» **Task directions**
All of the data is to be written out again exactly, without the pictures.

(Records from a collection)
————

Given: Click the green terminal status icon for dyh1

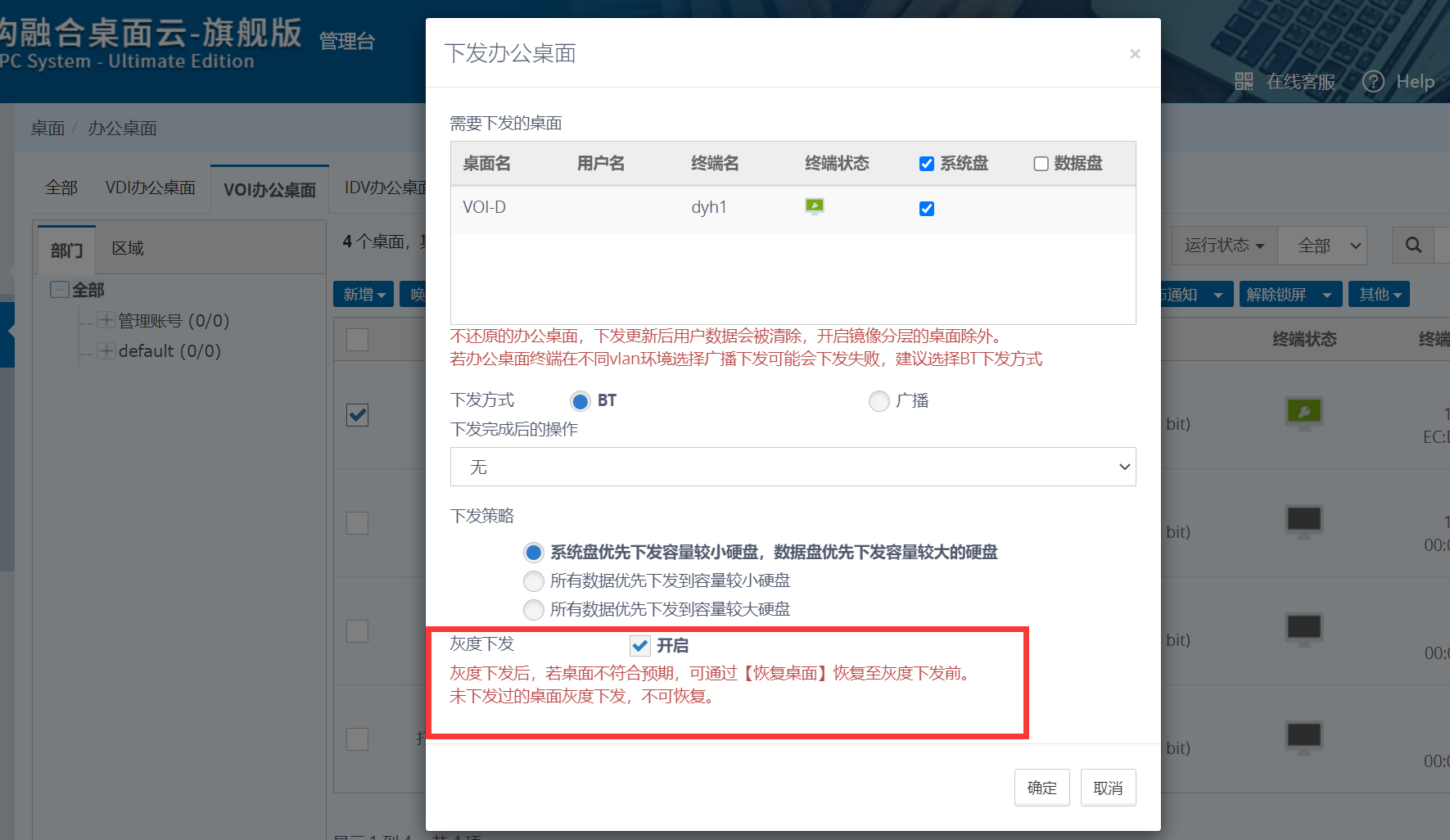Looking at the screenshot, I should (814, 206).
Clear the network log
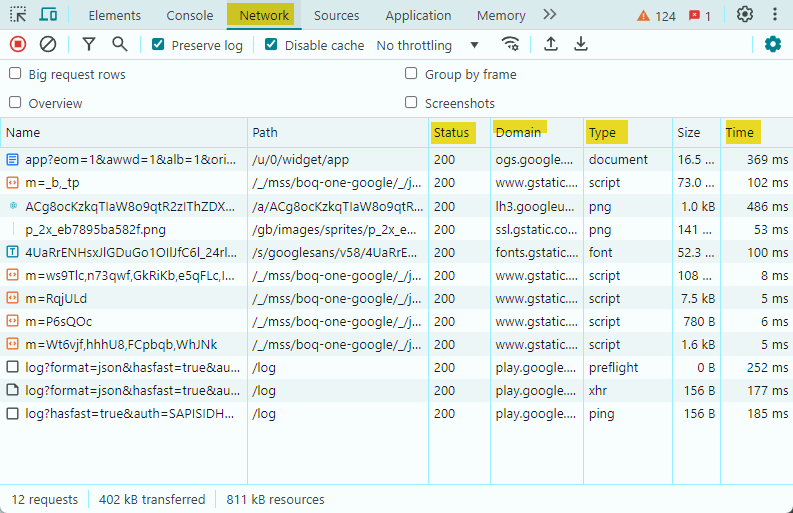 tap(48, 44)
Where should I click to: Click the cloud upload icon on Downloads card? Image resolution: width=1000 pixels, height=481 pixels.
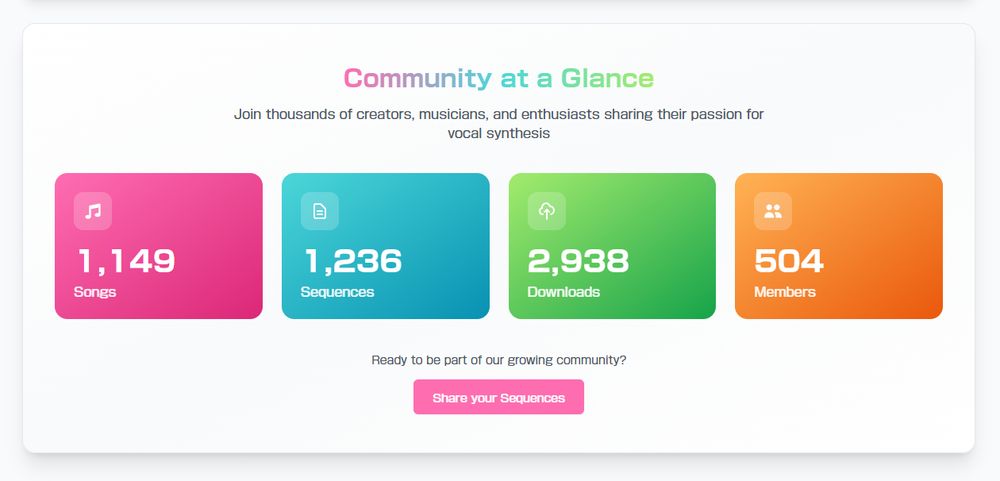click(x=547, y=211)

————

» **Solution**
Given: Click the green terminal status icon for dyh1

Looking at the screenshot, I should (814, 206).
Clear the network log
 tap(48, 44)
Where should I click to: Click the cloud upload icon on Downloads card? Image resolution: width=1000 pixels, height=481 pixels.
click(x=547, y=211)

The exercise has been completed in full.